Amazon workers after the vote
Amazon workers voted in April to establish the first US union at the ecommerce group © Andrea Renault/AFP/Getty Images

The writer is a financial journalist and author ofWays and Means: Lincoln and His Cabinet and the Financing of the Civil War’

Suppose you had to balance each of your acquaintances’ pros and cons — were they generous, quick to anger, patient with children? — and choose the “best”. The idea is off-putting, and the thought of assigning individuals a “score” encompassing their every character trait is extremely off-putting.

S&P Global has run into this sort of minefield in crafting its S&P 500 ESG index. This is a selection of the best (corporations, of course, not people) in which Tesla, which has done more to reduce fossil fuel consumption than arguably any other company, was excluded, and ExxonMobil made the list.

The problem is not that S&P made the wrong choices — it is the dubious nature of any such choices. Thus we have an index purporting to respect organised labour in which Amazon and Starbucks, which are laying pipe night and day to crush union drives, are included, while companies supplying arms to Ukraine are potentially scotched.

ESG investing has, of course, taken Wall Street by storm. Well over $2tn has been invested in funds offered by a host of groups purporting to promote the environment, social good and enlightened governance.

Many ESG funds are narrowly targeted. There are funds comprised of low-carbon stocks, funds that exclude tobacco, funds adhering to Catholic values and to sharia law. They telegraph their mission plainly just as do traditional ones specialising in high-tech stocks or banking.

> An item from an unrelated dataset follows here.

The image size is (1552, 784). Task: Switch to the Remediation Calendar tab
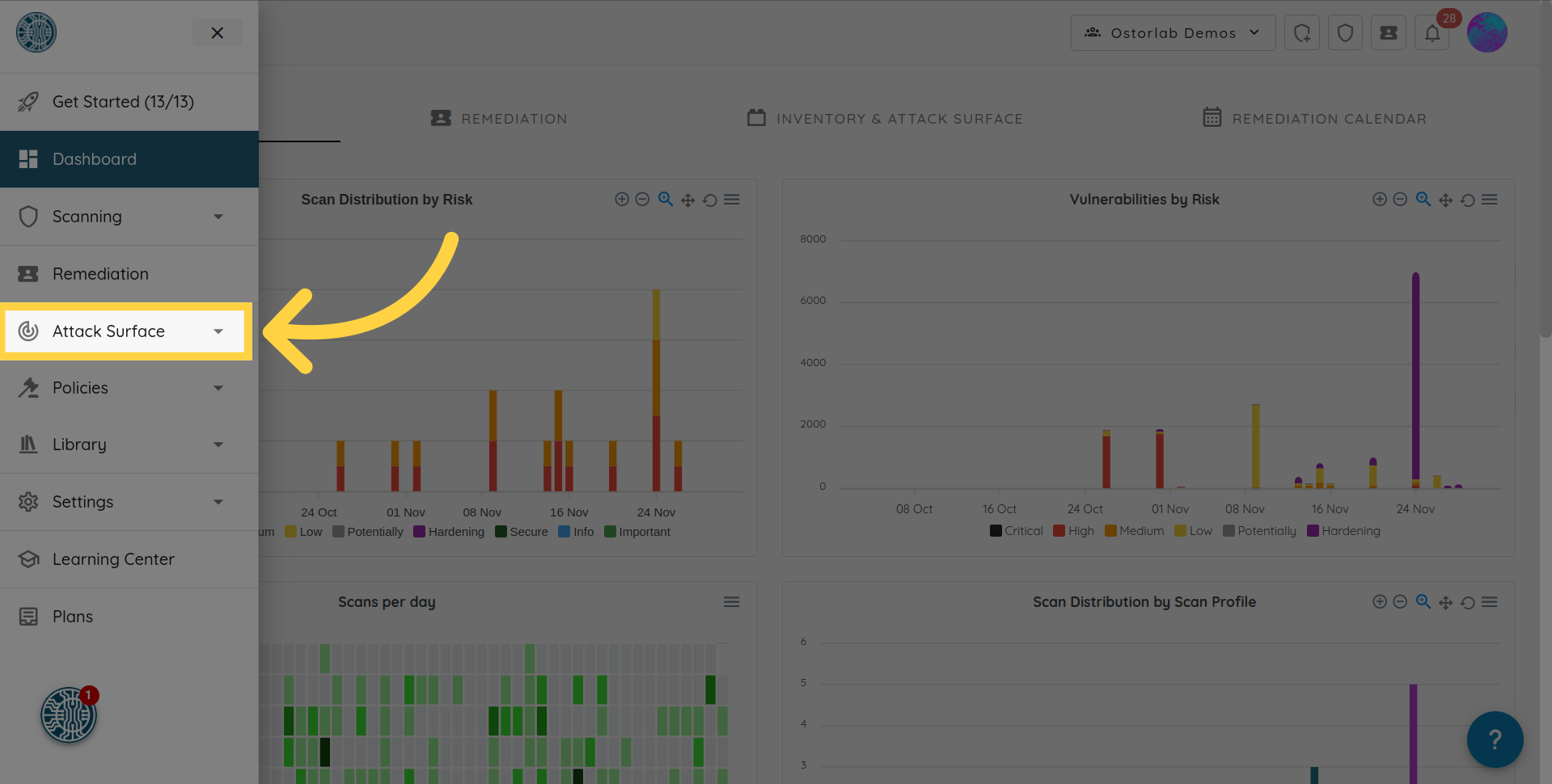[x=1314, y=119]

But this is not where the ESG industry is headed. The action now is in so-called holistic indices that attempt to assess corporations’ every attitude or behaviour and boil it down to a single metric. Call it the goodness standard.

One issue with holistic indices is the sheer number of categories. S&P Global’s Corporate Sustainability Assessment, a road map of what it assesses, runs to 253 pages, little of it reading like an Ian McEwan. “We just implemented [a new screen] in the last two months,” Reid Steadman, global head of ESG and innovation, noted. “Views of sustainability are evolving.”

The challenge is magnified by the incoherence of weighing so many disparate qualitative factors against each other. There is simply no objective way to balance an exemplary record on labour relations or gender pay equity against a high carbon footprint.

A further problem is the subjective nature of assessments. S&P determined that nuclear power was not “renewable”; some would disagree. It pays attention to human rights but did not exclude Apple, which counts China as a major supplier. It considers not just corporate deeds but reputations.

Given the malleability of such terms, there is confusion over what it is trying to measure. Steadman says, reductively, “we are trying to measure the companies that meet the minimum criteria for sustainability”. Elaborating, he says: “We look at their environmental, social and governance in a holistic way.”

The S&P 500 ESG index aims to carve out a portion of the familiar S&P 500 that represents best of breed in the same underlying industries. ExxonMobil scored higher than its Big Oil competitors. Tesla was bounced partly because of claims of racial discrimination and poor working conditions, as well as its response to autopilot-linked fatalities. Yet the process is hardly free of human judgment. S&P’s methodology “strives to account for all relevant ESG issues” and weight them according to financial import, a subjective business.

Was Tesla easy to boot because its chief executive, Elon Musk, has frequently offended progressive taste? S&P says its methodology does not allow for such prejudice. If not bias, then perhaps groupthink. S&P monitors media reports and screens for “company controversies”, suggesting that conformity is not among the traits that work against inclusion.

The group conducts scores of conversations with wealthy investors and institutions to understand how notions of sustainability are evolving. A “vigorous debate” preceded a new restriction against arms suppliers. “We are trying to reflect the market’s position,” said Steadman.

He said the shift towards holistic indices reflected an increasing sophistication among investors. To this writer it looks like laziness. If weapons offend you, avoid them. The same for oil or a failure to diversify. To outsource ethical judgments to a one-size-fits-all marketer is to settle for the appearance of sustainability, what industry critic Tariq Fancy labelled a societal placebo. It is less courage than conventionalism.